The calculator 130 is electrically connected to the signal converter 120 to receive the count values for the number of cluster signals. By converting the above coefficient values, the neutron multiplier is calculated, which is expressed as the neutron multiplication distribution. The discriminator 135 determines the nuclide of the nuclear material by comparing the distribution of the multiplier with the distribution of the standard multiplier by nuclide. The discriminator 135 may be classified in the form of a separate calculator, but if the calculator 130 is a conventional computer, it may form part of its processor. In this case, the discriminator 135 is shown as part of the calculator 130.

Ancillary equipment such as an amplifier and / or a multi-wavelength analyzer may be connected between the neutron detector 110 and the signal converter 120. An amplifier amplifies the neutron detection signal, and a multi-wavelength analyzer can separate the detection signal from noise.

FIG. 2 is a conceptual diagram for describing a method of calculating a clustered neutron number output by the signal converter 120 from the neutron signal detected by the neutron detector 110 of FIG. 1.

Referring to this figure, neutrons are detected in a cluster within a specific time range over time. These clustered neutrons, as mentioned earlier, are called clustered neutrons. In this example, the neutron communities are divided into four clusters (A to D). If the quantity of nuclear material is small, there is little redundancy between adjacent communities.
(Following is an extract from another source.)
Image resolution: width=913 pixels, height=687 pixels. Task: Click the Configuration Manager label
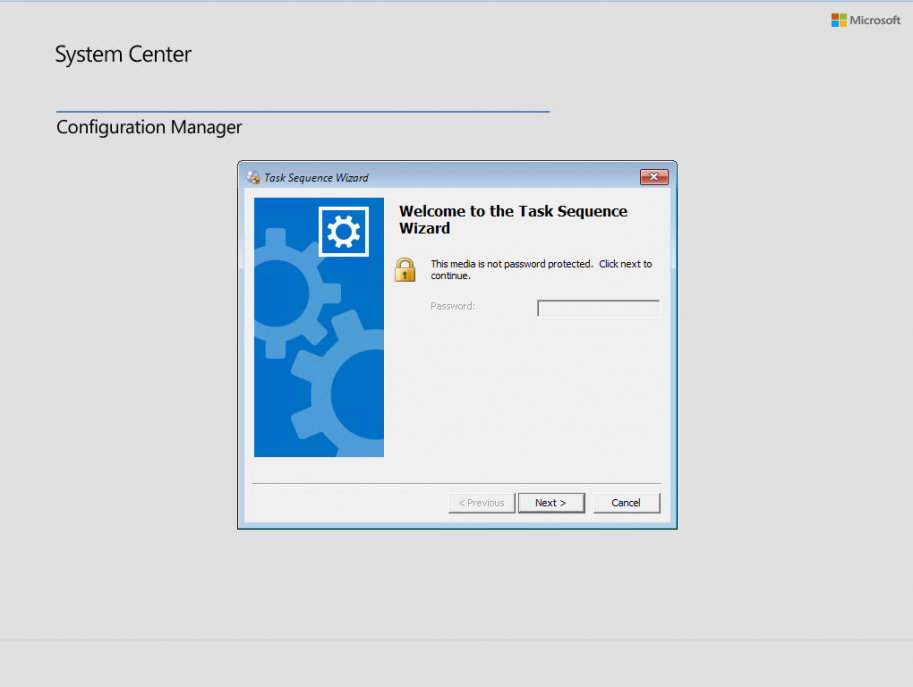(148, 127)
The signal converter 120 counts the number of neutrons for a certain time interval (G). At this time, for each neutron, the number of neutron detections during the interval G is counted from the time when the neutrons are detected.
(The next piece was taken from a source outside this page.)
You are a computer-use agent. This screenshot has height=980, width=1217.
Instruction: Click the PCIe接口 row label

Specifically, the signal converter 120 outputs event values at the R + A gate and the A gate, respectively. R stands for Real event, A stands for Accidental event, and the value to know for multiplication distribution measurement is related to R. The outputs from the two gates are related to each other so that R can be solved by using known mathematical methods, rather than simply subtracting A from R + A. Based on this, the distribution measure of the multiplication factor is counted. Although it is preferable to measure the multiplier distribution through the R value, an ideal experimental condition with a small amount of sample and an external factor is very small, so the value of A is very small. none.
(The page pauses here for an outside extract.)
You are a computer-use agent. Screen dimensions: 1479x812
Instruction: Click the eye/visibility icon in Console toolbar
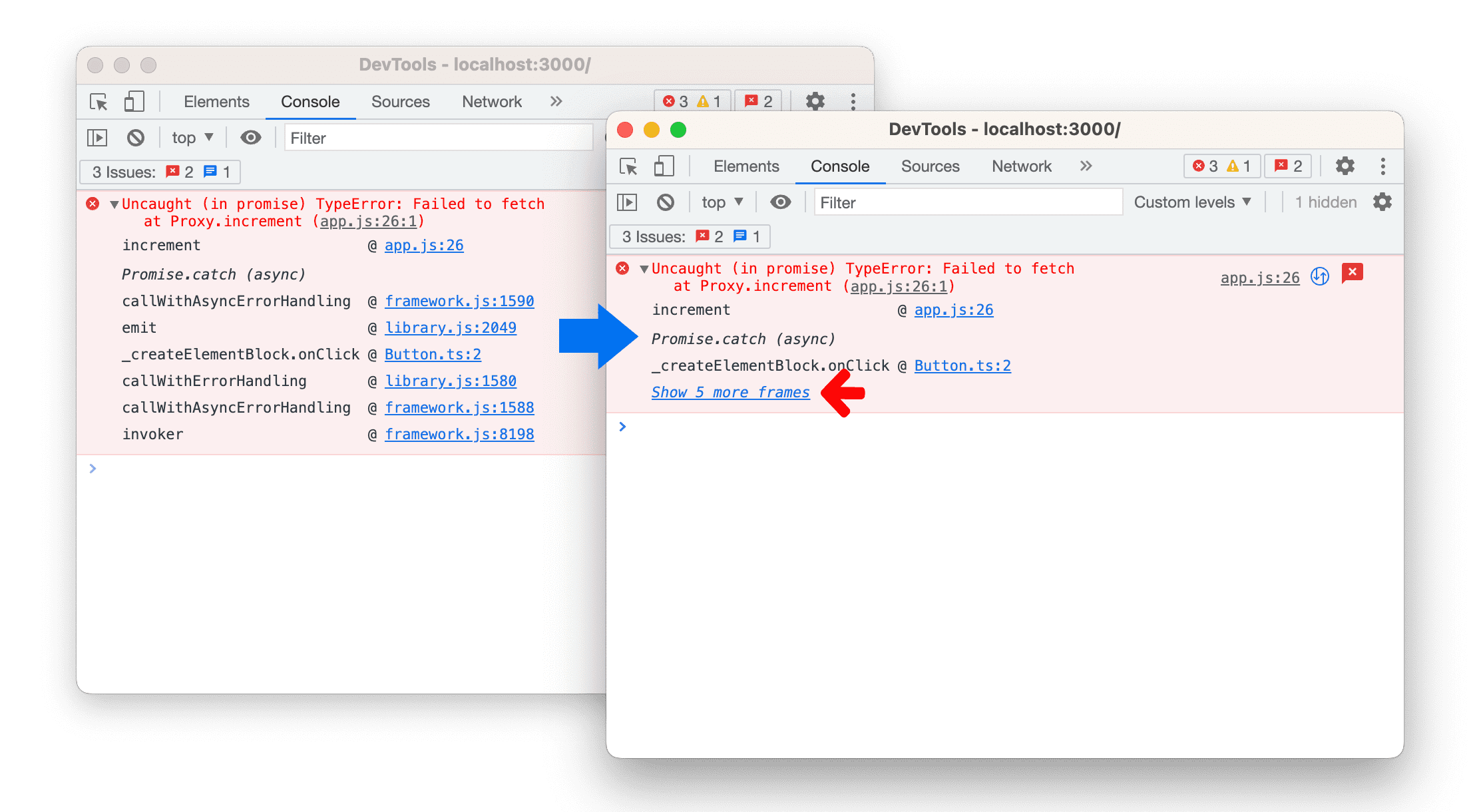pyautogui.click(x=779, y=204)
Referring back to FIG. 2, for cluster A, the coefficient value for the first neutron is two. The coefficient value for the second neutron is one. Since the neutron is not detected during the interval G from the third neutron, the coefficient value becomes O.

In the same way, the signal converter 120 outputs 3, 2, 1, 0 values for the B group, and 1,0 for the C group. The signal converter 120 outputs 5, 4, 3, 2, 1, 0 values for the D group. This is summarized in Table 1 below.

Cluster signal Signal converter 120 output value 0 4 One 4 2 3 3 2 4 One 5 One

In the above table, the output value of the signal converter 120 represents the number of occurrences of the number of cluster signals.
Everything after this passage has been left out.